Ancak bir gün bir çocuk onun ne büyük bir yalancı olduğunu anladı. Gogol'un en son şüpheleneceği, kendi halinde takılıp etrafı çökmüş gözlerle izlemekten başka bir şey yapmayan, sınıfta ondan bile daha çok dışlanan çocuktu. Tam yeni öğrendiği sihir numarasını yaparken elinden kartları çekip almış ve kulağına, ''Kendine bunu yapmak zorunda değilsin.'' diye fısıldamıştı. Bunu söylerken gözlerinde ufacık bir duygu kırıntısı bile göstermemişti.
Nikolai o gün eve kendini nasıl attığını bilmiyordu; beyninde ifşa olmanın getirdiği korku ve tekrarlanan düşünceler o kadar büyük bir yer edinmişti ki olayları unutmuş olmalıydı. Sihir numaraları yapmak için kullandığı paltosunu bir köşeye fırlattığı ve kendini odaya kilitlediği dışında bir şey hatırlamıyordu.
Sadece yatağa uzanıp, annesi endişe ile odasına girene kadar ağlayarak düşüncelere dalmıştı. Adını bile hatırlamadığı o menekşe gözlü çocuğun zekasına lanet okumuş, ama hayran da kalmıştı. Çocuğun dolandırıcının teki olduğunu okula yayacak olmasından ölümüne korkmuş; ancak bunun onu özgür kılacağını içten içe bildiği için arzulamıştı da. Bir süre sonra düşünceleri gitmeyi bıraktığı okulunda kötü bir anı olarak kalmış çocuktan öteye gidemez olmuştu.
Takılı bir plak gibi, dünyadaki tüm menekşeleri gözlerine sığdırmış olan çocukta sabit kalmıştı zihni. Onun siyah saçlarında, kılıçtan daha keskin olan zekasında ve duygusuz sesinde. Kelime dağarcığı bile sadece onunla kısıtlanmıştı.
Bu onun suçu değildi, bir hata değildi. Ancak oldukça dindar olan ailesi ciddi anlamda endişelenip eve papaz okulunda yetişmiş bir 'doktor' çağırdığında ve genç adam tüm bunları ona anlattığında yaşadığı şeyin delilik, hatta 'koyu bir sapkınlık' olduğuna herkes emin olmuştu.
Nikolai'ın hikayesi o gün değişmişti. Evde tecrit edilmeye, eğitimsiz doktorlarca durumuna müdahale edilmeye başlandı. Yaptıkları şey ilaç vermek ya da iğne yapmak değildi, şok vermekten bile çok daha zararlı ve kötü şeyler söz konusuydu.

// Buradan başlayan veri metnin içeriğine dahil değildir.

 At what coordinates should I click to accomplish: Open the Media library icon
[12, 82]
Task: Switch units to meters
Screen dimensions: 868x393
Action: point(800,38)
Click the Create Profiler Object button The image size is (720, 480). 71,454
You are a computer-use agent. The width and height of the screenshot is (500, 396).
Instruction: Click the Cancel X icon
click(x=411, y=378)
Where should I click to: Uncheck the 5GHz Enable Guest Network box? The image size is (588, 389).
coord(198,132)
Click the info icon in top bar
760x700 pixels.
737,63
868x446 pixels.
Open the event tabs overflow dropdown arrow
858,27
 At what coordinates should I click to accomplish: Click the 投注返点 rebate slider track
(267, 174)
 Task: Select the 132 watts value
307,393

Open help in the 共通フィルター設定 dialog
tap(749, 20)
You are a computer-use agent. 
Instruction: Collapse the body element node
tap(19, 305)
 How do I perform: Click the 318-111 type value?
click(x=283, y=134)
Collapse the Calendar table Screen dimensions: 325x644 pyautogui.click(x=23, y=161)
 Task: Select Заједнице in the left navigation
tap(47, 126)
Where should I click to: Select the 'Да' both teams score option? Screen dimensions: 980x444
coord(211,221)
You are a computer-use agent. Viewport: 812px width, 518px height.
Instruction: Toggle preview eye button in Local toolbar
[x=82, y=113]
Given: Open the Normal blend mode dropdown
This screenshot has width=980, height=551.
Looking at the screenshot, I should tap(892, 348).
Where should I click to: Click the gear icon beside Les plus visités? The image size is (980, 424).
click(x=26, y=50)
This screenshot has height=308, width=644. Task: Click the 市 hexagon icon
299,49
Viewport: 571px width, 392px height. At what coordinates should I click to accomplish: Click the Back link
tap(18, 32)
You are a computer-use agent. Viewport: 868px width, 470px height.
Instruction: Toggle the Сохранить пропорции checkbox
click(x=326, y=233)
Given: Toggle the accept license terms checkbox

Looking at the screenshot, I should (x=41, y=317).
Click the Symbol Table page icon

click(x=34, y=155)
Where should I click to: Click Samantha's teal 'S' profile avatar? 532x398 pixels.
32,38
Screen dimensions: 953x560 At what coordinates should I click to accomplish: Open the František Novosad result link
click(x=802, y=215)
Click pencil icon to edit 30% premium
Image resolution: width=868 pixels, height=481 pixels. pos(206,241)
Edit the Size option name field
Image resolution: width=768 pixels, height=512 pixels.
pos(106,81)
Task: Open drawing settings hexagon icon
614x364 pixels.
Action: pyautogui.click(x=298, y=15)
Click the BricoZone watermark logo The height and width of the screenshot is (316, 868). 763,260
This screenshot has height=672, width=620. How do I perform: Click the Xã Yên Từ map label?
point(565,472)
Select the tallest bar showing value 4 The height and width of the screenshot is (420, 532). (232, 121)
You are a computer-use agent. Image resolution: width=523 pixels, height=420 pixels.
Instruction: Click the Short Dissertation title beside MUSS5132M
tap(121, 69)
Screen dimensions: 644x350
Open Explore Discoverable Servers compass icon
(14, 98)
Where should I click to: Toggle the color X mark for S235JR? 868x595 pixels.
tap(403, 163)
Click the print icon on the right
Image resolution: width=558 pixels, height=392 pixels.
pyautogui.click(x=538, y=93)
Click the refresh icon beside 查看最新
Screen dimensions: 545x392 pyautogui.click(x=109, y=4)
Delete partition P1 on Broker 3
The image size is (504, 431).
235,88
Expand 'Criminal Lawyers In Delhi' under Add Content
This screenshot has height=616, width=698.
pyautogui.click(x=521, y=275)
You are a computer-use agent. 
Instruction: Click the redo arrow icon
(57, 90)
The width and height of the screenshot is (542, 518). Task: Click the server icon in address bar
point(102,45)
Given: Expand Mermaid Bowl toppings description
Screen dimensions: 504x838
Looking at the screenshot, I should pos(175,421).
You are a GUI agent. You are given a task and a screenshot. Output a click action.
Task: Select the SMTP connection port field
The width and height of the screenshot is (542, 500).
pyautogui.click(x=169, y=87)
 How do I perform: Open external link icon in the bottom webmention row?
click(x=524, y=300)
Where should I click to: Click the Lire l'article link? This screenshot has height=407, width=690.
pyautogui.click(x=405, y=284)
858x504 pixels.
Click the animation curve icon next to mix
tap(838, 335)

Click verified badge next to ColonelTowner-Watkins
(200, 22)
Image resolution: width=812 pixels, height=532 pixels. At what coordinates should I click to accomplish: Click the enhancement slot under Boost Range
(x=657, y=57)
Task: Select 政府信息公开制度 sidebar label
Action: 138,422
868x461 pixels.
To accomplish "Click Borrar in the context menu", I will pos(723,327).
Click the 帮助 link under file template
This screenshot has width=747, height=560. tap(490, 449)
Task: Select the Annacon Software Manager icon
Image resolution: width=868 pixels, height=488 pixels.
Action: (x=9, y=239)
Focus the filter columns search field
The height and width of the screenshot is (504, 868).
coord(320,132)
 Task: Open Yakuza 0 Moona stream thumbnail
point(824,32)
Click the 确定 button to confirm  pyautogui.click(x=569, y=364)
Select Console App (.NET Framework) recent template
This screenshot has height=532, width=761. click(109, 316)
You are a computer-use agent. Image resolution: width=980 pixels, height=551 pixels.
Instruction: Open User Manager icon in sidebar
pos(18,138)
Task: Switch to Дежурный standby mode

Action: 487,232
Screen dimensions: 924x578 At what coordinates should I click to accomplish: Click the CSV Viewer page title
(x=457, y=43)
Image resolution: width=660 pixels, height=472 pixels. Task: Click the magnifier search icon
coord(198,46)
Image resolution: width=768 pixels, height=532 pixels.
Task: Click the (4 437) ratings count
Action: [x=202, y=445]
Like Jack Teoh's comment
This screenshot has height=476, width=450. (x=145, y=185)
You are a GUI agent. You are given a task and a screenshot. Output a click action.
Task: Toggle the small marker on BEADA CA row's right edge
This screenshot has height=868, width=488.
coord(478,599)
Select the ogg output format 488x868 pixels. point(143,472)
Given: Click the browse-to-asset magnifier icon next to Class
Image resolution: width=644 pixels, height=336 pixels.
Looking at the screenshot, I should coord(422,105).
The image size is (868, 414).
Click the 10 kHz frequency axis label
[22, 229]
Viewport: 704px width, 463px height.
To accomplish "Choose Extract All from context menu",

Günde iki kere onu zorla sıcak bir küvete sokup başından aşağı soğuk su döküyorlar, şakaklarına ona korku içinde çığlık attırmaya yetecek kadar çok sülük koyuyorlardı. Aç bırakılıyor, dört duvarın arasından nefes alma konusunda sorunlar yaşamaya başlayana dek çıkartılmıyordu.
İnsanların huzurunu kaçıran şu anki haline tam olarak böyle gelmişti. Aradan geçen yıllar çığlıklarını kahkahalara dönüştürmüş olsa bile bu durumu sadece daha korkutucu hale getirmişti.
Ancak bu gece her şey değişecekti. Doktoru artık ona o kadar alışmıştı ki, onu küvetten çıkartma ihtiyacı duymadan işinin çıktığını söyleyip gidebilmişti. Bunu gönül rahatlığıyla yapabilmesinin iki sebebi vardı; birincisi, ailesinin Gogol'u umursamayı yıllar önce bırakmasıydı. İkincisi ise genç adamın fiziksel olarak gerçekten çok güçsüz düşmüş olmasıydı.
Bu, Nikolai'a karşı işlediği günahların en büyüğü olmuştu.
Çünkü genç adam ay ışığının vurduğu küvette oturup derin düşünceler içerisinde suyu seyrederken gördüğü siluet, satrançta savaş alanına sürülmüş bir vezir gibi sarsıcıydı.
İnanmak istememişti. Ancak başını yorgunca çevirip ''Nasıl..'' diye fısıldadığında aldığı cevap öyle bir yankılanmıştı ki banyoda, inanmak dışında bir seçeneği kalmamıştı.
''Palton.'' dedi menekşe gözlü adam.
Ve Nikolai gülümsedi. Bu, hayatında duyduğu en mantıklı şeydi.